● LISTED ENTRIES:
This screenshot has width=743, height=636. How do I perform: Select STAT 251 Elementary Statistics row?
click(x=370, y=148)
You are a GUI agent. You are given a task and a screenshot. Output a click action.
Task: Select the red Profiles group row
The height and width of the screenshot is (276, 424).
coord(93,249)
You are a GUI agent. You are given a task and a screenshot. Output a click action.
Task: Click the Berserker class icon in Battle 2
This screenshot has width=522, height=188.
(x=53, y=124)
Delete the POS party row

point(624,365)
---
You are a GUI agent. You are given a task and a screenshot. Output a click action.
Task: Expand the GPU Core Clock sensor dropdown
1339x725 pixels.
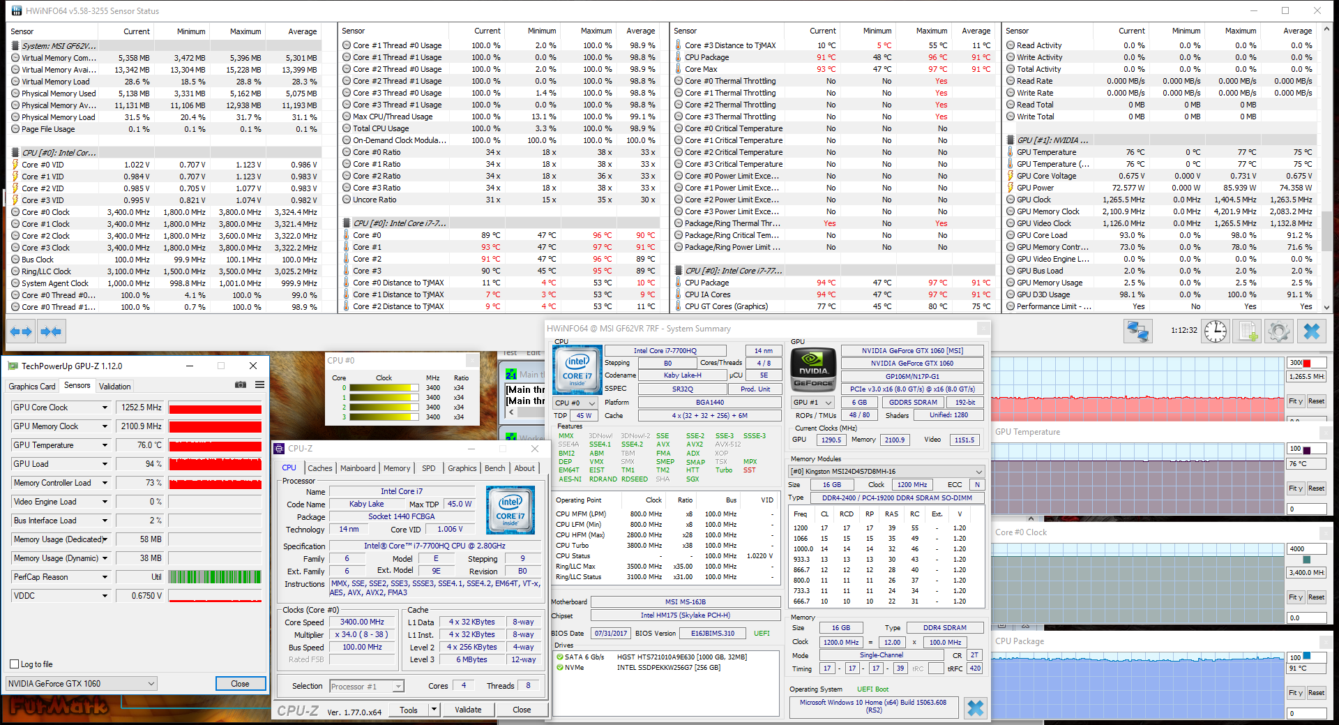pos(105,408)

● WORK REQUIRED: Reproduce word for word the material above, starting with the line that has "This screenshot has width=743, height=636." and stopping after the line that has "Task: Select the red Profiles group row".

● EXERCISE ANSWER:
This screenshot has width=743, height=636. How do I perform: Select STAT 251 Elementary Statistics row?
click(x=370, y=148)
You are a GUI agent. You are given a task and a screenshot. Output a click action.
Task: Select the red Profiles group row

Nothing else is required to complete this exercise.